I have been recently following works studying axion field. In many works studying axions, the authors assume the axion field is a bunch of plane wave, for example in this paper, equation 7 (though this paper is about vector particle, but it's similar for scalar particle like axion).
Typically, the authors will say the total axion field is something like the following $$a_{total}(t,\vec{x})=\sum_{i}a_i=\sum_{i}A_i\sin(\omega_i t-\vec{k}_i\cdot\vec{x}+\phi_i)$$ Where $A_{i,0}$ is the amplitude of the plane wave while $\phi_i$ is some random phase. $\omega_i=\sqrt{k_i^2+m_a^2}$
Typically, the authors claim $a_i$ to be the wave function of the $i^{th}$ axion particle (as claimed in the above cited paper), i.e. $A_i\sin(\omega_i t-\vec{k}_i\cdot\vec{x}+\phi_i)$. But it confuses me what does it mean to add together the wave functions of a bunch of independent particles.
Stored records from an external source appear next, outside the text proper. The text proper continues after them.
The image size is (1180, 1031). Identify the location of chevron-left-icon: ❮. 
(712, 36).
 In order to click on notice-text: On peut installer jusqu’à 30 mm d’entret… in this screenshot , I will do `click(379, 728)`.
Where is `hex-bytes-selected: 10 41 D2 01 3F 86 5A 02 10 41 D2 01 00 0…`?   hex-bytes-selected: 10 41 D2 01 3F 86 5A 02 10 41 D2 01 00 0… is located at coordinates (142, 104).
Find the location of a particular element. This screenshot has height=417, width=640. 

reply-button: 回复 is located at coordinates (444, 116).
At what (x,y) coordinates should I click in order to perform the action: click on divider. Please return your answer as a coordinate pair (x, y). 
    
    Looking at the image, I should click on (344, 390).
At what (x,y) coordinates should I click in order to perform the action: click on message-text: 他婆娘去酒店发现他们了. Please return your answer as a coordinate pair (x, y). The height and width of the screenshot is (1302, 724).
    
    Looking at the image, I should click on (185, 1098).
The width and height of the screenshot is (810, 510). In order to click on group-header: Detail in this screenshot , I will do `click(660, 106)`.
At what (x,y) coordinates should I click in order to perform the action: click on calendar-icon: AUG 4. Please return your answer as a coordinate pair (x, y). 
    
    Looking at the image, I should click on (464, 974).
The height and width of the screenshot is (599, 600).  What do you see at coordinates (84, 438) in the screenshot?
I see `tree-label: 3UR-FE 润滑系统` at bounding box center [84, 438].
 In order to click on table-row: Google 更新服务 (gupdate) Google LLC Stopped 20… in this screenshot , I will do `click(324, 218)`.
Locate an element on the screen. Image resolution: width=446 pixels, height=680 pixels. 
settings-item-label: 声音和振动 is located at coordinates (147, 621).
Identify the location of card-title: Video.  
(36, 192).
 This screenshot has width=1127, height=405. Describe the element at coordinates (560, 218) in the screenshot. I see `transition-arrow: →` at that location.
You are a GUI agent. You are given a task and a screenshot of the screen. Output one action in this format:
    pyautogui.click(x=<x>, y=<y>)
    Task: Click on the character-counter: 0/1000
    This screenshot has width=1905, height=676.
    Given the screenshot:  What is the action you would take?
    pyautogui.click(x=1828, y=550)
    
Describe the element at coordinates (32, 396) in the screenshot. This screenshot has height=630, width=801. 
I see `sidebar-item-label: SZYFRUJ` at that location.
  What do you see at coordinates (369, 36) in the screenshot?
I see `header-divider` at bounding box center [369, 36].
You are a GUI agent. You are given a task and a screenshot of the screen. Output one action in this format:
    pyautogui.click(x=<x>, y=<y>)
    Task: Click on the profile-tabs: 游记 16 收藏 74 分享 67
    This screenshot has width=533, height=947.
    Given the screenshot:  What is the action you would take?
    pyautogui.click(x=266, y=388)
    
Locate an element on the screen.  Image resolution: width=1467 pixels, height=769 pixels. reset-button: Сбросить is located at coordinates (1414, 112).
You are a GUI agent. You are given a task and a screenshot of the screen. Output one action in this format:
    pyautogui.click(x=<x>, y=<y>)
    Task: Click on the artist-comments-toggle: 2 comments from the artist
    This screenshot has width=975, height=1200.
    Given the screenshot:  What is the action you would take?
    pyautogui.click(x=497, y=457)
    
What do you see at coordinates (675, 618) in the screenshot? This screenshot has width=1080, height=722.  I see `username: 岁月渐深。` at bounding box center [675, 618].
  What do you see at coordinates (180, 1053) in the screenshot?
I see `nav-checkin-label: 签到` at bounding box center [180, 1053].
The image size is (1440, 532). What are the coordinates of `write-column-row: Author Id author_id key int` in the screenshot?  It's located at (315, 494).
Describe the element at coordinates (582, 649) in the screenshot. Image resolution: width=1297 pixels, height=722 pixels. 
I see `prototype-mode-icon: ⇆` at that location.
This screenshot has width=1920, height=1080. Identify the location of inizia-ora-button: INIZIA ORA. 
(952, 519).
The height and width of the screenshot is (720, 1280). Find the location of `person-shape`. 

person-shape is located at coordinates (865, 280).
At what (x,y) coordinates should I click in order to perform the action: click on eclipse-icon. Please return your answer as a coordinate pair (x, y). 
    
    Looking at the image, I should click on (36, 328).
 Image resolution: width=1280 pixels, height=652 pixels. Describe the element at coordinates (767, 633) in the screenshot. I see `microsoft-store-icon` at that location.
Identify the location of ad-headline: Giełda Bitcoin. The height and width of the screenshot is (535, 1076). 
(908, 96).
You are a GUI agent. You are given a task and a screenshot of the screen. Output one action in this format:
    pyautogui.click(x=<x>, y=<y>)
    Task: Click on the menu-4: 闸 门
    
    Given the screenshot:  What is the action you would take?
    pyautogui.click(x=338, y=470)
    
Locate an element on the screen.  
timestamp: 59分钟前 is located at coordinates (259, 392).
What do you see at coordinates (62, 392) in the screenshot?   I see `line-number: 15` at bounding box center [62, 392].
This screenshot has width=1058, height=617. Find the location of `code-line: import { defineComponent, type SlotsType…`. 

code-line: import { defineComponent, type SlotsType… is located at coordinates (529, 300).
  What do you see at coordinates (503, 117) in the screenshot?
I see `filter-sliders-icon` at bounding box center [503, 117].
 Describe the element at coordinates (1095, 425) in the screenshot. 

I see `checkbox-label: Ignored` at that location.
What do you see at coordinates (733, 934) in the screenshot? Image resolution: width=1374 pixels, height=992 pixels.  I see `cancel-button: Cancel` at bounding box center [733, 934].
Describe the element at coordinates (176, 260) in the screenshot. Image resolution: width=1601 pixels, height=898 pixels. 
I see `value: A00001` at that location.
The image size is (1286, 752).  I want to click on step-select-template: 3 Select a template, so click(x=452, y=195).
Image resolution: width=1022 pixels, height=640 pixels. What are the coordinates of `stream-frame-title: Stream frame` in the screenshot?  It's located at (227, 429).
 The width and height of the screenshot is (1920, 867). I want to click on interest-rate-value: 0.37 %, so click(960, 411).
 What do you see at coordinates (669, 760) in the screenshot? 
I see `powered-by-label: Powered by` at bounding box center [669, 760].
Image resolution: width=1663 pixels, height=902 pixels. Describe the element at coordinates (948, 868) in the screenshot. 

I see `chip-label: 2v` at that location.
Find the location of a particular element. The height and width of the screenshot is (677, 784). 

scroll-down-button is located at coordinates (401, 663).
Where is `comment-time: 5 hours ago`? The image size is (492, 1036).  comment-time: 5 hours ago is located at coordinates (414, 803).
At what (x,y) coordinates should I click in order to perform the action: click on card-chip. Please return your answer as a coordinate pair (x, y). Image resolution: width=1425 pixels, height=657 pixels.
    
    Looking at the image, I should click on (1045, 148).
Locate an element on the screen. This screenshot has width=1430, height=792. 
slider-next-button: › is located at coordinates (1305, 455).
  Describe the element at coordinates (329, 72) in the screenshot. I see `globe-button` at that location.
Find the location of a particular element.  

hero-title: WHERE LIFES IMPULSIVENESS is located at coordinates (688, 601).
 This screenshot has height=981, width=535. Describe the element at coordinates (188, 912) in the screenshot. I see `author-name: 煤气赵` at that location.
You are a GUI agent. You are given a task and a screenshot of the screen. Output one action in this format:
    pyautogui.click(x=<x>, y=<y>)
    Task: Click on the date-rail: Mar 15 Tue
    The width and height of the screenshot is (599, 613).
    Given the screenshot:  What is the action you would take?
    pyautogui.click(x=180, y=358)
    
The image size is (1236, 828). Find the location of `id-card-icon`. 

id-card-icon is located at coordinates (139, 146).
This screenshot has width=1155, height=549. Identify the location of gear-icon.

According to quantum mechanics, if these are the wave functions of different particles, shouldn't the total wave function be the direct product of them (not addition)? If on the other hand, $A_i\sin(\omega_i t-\vec{k}_i\cdot\vec{x}+\phi_i)$ is not the wave function of a single axion particle, what each plane wave physically represent?
Edit for the bounty: We know that there is coherent state $| C\rangle$ for the field, that gives a plane wave field expectation value (For construction of the state in field theory, see this paper), i.e. $\langle C_i|a(x,t)|C_i\rangle=A_i\sin(\omega_i t-\vec{k}_i\cdot\vec{x}+\phi_i)$. Then does this mean the field is in a mixed state described described by the density matrix $\rho=\sum_{i}|C_i\rangle \langle C_i|$?